Musique : Piotr Ilyitch Tchaikovski
Chorégraphie et mise en scène : Rudolf Noureev (Opéra national de Paris, 1984) d’après Marius Petipa et Lev Ivanov
Décors : Ezio Frigerio
Costumes : Franca Squarciapino
Lumières : Vinicio Cheli
Les Étoiles, les Premiers Danseurs et le Corps de Ballet
Orchestre de l’Opéra national de Paris
Le Lac des cygnes est un conte fantastique, où le réel et l’imaginaire s’interpénètrent : l’être aimé, une jeune fille-cygne surnaturelle, appartient à un autre monde inaccessible. Le sujet ne pouvait que séduire Tchaikovski qui fuyait son identité homosexuelle, entretenant une liaison épistolaire platonique avec son mécène, Nadejda von Meck.
Aussi, quand en 1875 le Théâtre Bolchoï de Moscou lui demande d’écrire la partition d’un ballet qui s’inspire des légendes ancestrales de princesses métamorphosées en cygnes, il accepte aussitôt, même si composer pour la danse n’est pas considéré à l’époque comme une activité sérieuse. Des compositeurs de ballet qui l’ont précédé - Adolphe Adam (Giselle, 1841) et Léo Delibes (Coppélia, 1870 ; Sylvia, 1876) - Tchaikovski retient l’idée d’une œuvre globale homogène à caractère symphonique et le principe du « leitmotiv », thème mélodique définissant chaque personnage qui revient et se développe à chacune de leurs apparitions.
La création du Lac des cygnes a lieu en 1877 à Moscou, la même année que celle de La Bayadère de Marius Petipa et Ludwig Minkus à Saint-Pétersbourg. Mais si La Bayadère est d’emblée un immense succès, ce n’est pas le cas du Lac des cygnes, dont la critique apprécie peu la médiocre chorégraphie du Tchèque Wenzel Reisinger. Il faut attendre 1895 et la reprise du Lac à Saint-Pétersbourg dans la chorégraphie de Marius Petipa et Lev Ivanov pour que la partition nostalgique de Tchaikovski soit enfin mise en valeur. Gloire posthume au compositeur, décédé deux ans plus tôt.
En livrant à la danse la figure du cygne, Tchaikovski aura ouvert des horizons insoupçonnés au ballet, lui donnant le moyen d’approfondir ses propres modes d’expression et de se singulariser dans l’univers du théâtre et de l’opéra. C’est ce qu’a compris Marius Petipa : en façonnant l’image du cygne dans le corps de la ballerine, il a donné forme à son tour à un nouveau mythe, celui de la danseuse-cygne, danseuse par excellence.

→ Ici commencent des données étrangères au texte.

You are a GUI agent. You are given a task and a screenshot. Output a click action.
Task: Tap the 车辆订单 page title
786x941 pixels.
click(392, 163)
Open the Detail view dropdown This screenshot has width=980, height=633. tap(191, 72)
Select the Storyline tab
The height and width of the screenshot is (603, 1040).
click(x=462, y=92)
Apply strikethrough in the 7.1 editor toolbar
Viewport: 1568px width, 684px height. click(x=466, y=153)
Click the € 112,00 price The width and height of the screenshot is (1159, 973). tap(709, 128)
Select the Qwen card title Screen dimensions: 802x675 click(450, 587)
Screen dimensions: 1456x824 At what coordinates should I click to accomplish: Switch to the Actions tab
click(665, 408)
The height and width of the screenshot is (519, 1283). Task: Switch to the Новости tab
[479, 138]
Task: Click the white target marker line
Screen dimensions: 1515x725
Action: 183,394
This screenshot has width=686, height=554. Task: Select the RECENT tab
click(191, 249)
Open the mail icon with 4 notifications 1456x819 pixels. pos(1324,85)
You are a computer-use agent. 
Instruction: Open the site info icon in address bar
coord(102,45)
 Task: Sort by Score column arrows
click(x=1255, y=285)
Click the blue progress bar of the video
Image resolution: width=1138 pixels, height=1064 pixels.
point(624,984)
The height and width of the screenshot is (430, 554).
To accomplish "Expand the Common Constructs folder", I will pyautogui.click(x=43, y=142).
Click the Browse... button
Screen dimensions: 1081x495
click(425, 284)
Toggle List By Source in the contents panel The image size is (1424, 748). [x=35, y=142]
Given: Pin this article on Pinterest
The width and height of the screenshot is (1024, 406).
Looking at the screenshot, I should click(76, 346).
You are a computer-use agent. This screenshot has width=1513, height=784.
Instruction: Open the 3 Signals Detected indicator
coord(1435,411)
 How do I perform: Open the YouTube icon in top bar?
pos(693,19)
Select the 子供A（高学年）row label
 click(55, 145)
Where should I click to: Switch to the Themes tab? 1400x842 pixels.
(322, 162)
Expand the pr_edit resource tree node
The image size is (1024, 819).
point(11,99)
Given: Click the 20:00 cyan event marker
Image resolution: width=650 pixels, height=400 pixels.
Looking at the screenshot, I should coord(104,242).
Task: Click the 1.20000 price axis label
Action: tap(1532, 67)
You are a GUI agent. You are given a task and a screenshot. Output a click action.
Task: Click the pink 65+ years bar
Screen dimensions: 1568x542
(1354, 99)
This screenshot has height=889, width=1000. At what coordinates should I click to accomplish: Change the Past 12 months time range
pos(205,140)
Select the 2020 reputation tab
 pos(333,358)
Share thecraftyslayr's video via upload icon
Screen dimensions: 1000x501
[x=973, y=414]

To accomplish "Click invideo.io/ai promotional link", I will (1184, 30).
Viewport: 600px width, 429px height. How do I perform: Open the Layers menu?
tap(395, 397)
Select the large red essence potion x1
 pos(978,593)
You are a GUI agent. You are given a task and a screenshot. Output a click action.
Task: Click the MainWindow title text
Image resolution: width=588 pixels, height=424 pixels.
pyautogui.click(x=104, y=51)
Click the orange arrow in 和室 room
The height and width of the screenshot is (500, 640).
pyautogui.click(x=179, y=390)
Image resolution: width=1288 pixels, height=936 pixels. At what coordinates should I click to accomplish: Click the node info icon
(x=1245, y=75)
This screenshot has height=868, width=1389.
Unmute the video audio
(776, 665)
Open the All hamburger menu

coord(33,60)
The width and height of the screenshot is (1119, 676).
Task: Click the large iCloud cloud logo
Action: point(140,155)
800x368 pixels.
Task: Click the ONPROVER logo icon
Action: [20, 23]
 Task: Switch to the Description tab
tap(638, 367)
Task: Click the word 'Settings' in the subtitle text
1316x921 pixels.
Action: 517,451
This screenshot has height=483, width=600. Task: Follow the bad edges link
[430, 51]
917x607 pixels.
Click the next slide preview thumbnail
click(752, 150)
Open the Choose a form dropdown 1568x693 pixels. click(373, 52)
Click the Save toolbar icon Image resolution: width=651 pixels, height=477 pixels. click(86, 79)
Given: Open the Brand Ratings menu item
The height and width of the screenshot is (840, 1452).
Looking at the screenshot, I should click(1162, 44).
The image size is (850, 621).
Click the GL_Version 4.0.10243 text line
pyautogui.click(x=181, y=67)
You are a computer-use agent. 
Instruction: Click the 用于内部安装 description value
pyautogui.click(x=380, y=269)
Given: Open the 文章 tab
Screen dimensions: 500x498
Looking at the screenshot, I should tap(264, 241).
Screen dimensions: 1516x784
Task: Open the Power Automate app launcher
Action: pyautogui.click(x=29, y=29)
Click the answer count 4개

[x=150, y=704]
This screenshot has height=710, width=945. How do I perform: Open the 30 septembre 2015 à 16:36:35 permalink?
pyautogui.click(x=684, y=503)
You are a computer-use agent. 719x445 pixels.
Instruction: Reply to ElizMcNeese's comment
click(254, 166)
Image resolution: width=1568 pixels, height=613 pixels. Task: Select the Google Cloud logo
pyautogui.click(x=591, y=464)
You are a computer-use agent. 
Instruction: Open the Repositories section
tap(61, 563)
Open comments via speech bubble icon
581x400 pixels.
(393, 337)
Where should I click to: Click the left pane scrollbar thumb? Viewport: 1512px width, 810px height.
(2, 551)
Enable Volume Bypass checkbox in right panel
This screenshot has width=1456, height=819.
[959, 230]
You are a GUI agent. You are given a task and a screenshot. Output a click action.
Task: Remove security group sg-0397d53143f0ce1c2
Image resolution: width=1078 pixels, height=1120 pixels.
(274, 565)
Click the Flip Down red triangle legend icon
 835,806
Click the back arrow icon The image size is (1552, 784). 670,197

Plusieurs versions du Lac des cygnes se sont succédées à l’Opéra de Paris. La chorégraphie de Vladimir Bourmeister, entrée en 1960 au répertoire, est la première version intégrale que découvre le public parisien. Dans la chorégraphie que Rudolf Noureev réalise pour le Ballet de l’Opéra en 1984 - la seconde après celle donnée vingt ans plus tôt à l’Opéra de Vienne - le Prince Siegfried se dérobe à la réalité du pouvoir et du mariage pour se réfugier dans ses rêves, où lui apparaît un lac magique porteur de l’amour idéalisé d’une femme-cygne. Par cette relecture freudienne, Rudolf Noureev ajoute une profondeur désespérée à la poésie romantique des « actes blancs ».